The cause of this gap lies in the “organizational environment.” Large companies have dedicated departments to promote AI adoption and IT teams to help select and implement tools. In SMEs, the business owner often has to find the tools, implement them, and even teach employees how to use them.

Industry-specific tools like Hanwha Japan’s are actually easier for SMEs to adopt. Unlike general-purpose AI tools (like ChatGPT or Claude), they are customized to fit specific workflows. This reduces the common post-implementation problem of “not knowing what to use it for.”

“Task Coverage Rate” Matters More Than “AI Usage Rate”

What’s noteworthy in the BCG survey isn’t the 74% usage rate itself, but the scope of tasks where AI is used “daily.” Is it being used for light tasks like drafting emails or summarizing meeting minutes, or for core tasks like creating proposals and analyzing data?

In my experience, even with high AI usage rates, many companies only cover “information gathering and text creation.” Real impact comes when AI becomes embedded in the core sales workflow, automating tasks like generating quotes and proposals.

Hanwha Japan’s tool targets exactly these “core tasks.” Because it’s specialized for solar power proposals, it can automatically generate optimal plans based on customer attributes and installation conditions.
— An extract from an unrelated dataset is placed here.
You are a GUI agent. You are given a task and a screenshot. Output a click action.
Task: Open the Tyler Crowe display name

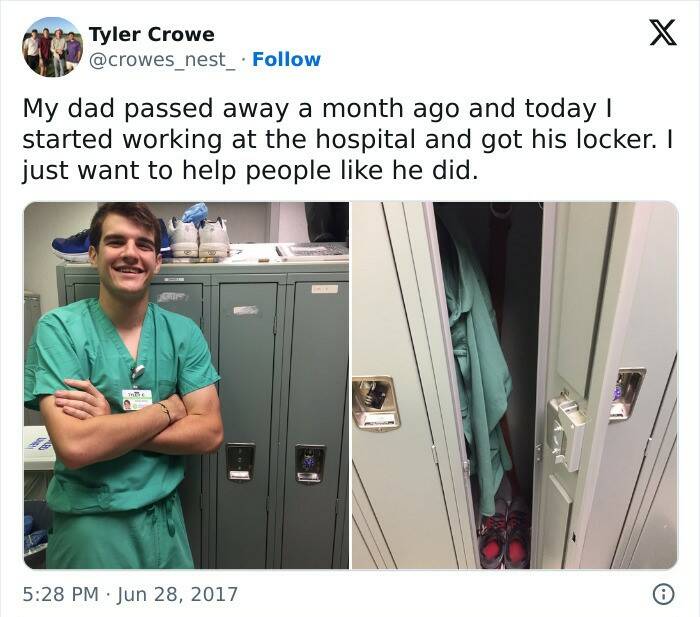click(151, 34)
Achieving this level of accuracy with general-purpose AI is difficult.

The Reality of Implementation Costs and ROI

The cost is a key concern. While Hanwha Japan hasn’t disclosed specific pricing, similar industry-specific AI tools typically range from ¥50,000 to ¥200,000 per month (approx. $350 to $1,400 USD). Initial setup costs, including data integration and internal rule adjustments, can add several hundred thousand yen (a few thousand USD).

However, assuming a salesperson’s hourly wage is ¥3,000 (approx. $21 USD), saving 20 hours of work per month would cover the cost. If proposal creation time can be halved, the investment pays off easily.

My advice to clients is to start with a free trial or demo, testing the tool with actual business data. The key to success is being able to concretely estimate “which tasks can be reduced by how much” before implementation.

Organizational Environment Determines AI Success

The usage rate gap between large companies and SMEs isn’t a tool problem; it’s a problem of “organizational culture accepting AI.” Even if an AI tool is implemented, the investment is wasted if the team decides “it’s okay not to use it.”

What management should do isn’t to position AI tools as a “means of efficiency” and mandate their use. Instead, they should create a system that visualizes the difference in task time with and without AI, allowing the team to experience the benefits firsthand.

Like Hanwha Japan’s tool, AI specialized for specific tasks easily creates a “you’re losing out if you don’t use it” situation. If proposal creation time is halved, salespeople will start using it on their own. Practical benefits on the ground, not top-down mandates, drive AI adoption.

Summary: Start AI Adoption by Asking “What to Automate”

The news about using AI to streamline solar power proposals might seem like a niche industry story. However, its essence points to a solution for a challenge many companies face: “How to scale siloed sales processes with AI.”

The gap in AI adoption rates between large companies and SMEs stems from differences in organizational environments. SMEs, in particular, should leverage industry-specific AI tools to maximize results with limited resources.

What management needs to decide isn’t “whether to adopt AI,” but “which tasks to delegate to AI.” Estimate the cost-benefit ratio and proceed with implementation based on practical benefits on the ground. That is the shortest path to building a competitive advantage through AI.